Behind this statement there is the famous “Moore’s law”, the empiric rule of the Intel co-founder who, in the last fifty years, has foreseen and verified as the informatics technology has been able to double the computing power of its system every eighteen months.
At least once every one of us has directly verified this theory, e.g. buying after some years a new mobile or PC or a simple usb key. It is however in a medium and long term that this vertiginous growth takes on its surprising shape. Suffice to say that the computing capacity developed by the very expensive 32 kg calculator, that leaded Apollo missions in the 60s, could now easily be contained in a disposable happy birthday electronic card.
The acceleration will of course interest a bigger and bigger number of areas. For example, impressive progress are now in evidence in medical and automotive industry. Because, as Ray Kurzweil has said “when any kind of technology becomes an informatics technology, it begins to progress exponentially”.
Artificial intelligence, robotics, 3d print: in just a few years we will be spectators of deep changes in relations, consumptions and work. Experts such as Larry Downes e Paul Nunes even talk of “disruption innovation” , that is a growth capable in a few time to subvert the acquired rules, so that won’t be as much important the foreseeability, but the capability to react to surprise and disorientation.

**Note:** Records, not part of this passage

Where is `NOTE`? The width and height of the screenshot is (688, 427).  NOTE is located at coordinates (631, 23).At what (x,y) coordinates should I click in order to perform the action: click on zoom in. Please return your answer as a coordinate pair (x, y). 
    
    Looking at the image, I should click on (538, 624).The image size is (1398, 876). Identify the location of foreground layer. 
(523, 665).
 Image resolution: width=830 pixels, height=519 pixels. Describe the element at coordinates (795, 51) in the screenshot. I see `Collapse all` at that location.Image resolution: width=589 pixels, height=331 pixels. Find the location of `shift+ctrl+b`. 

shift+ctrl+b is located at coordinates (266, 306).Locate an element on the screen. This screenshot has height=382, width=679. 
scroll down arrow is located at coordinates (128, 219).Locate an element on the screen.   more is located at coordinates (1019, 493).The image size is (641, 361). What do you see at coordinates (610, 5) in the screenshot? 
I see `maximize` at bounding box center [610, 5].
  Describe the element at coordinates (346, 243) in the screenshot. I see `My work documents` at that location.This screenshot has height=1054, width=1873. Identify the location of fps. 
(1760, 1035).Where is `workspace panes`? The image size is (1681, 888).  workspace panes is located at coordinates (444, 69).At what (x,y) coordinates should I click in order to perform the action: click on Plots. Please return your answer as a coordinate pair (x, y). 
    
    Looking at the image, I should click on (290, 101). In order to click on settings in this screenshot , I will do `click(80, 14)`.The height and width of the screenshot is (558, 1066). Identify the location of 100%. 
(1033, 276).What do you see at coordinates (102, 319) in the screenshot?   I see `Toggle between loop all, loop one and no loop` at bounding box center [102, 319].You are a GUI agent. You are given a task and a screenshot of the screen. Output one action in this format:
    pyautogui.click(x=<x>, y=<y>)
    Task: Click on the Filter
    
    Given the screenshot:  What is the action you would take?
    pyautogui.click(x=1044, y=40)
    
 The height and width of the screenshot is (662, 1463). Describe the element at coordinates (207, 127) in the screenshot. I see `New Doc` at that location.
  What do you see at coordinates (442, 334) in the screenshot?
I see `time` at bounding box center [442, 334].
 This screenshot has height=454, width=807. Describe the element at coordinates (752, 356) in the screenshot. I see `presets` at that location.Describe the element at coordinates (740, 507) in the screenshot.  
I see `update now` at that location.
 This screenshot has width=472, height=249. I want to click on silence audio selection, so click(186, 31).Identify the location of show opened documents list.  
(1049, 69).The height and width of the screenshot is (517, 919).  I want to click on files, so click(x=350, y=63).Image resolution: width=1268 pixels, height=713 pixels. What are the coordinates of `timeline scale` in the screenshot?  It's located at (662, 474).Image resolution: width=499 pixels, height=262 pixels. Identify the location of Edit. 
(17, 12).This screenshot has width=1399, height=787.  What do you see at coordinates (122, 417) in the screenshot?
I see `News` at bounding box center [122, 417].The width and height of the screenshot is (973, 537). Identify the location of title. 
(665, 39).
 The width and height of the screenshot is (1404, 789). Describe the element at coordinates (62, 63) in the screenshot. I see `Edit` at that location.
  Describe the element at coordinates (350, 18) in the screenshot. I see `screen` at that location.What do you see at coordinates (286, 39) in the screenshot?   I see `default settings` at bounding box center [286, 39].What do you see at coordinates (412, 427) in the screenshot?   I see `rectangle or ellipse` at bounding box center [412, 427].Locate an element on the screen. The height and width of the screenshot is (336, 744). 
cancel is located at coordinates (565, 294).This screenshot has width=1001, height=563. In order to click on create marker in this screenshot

In the next future the Moore’s law will have to face with the physical limits of the matter, that won’t permit (at least with the same easiness) the microchips miniaturization process (already became nanochips). Despite it, the speed of change and reorganization will be for sure among the more challenge aspects of the tomorrow society.
In this perspective, a thought should be addressed to education: if reality will change with such a vertiginous rhythm, what will mean to teach to the new generations knowledges or professions that in a few years could already be considered obsolete? Probably out schools and universities mission will be to teach to our sons and daughters the art of learning and adapting as quick as possible.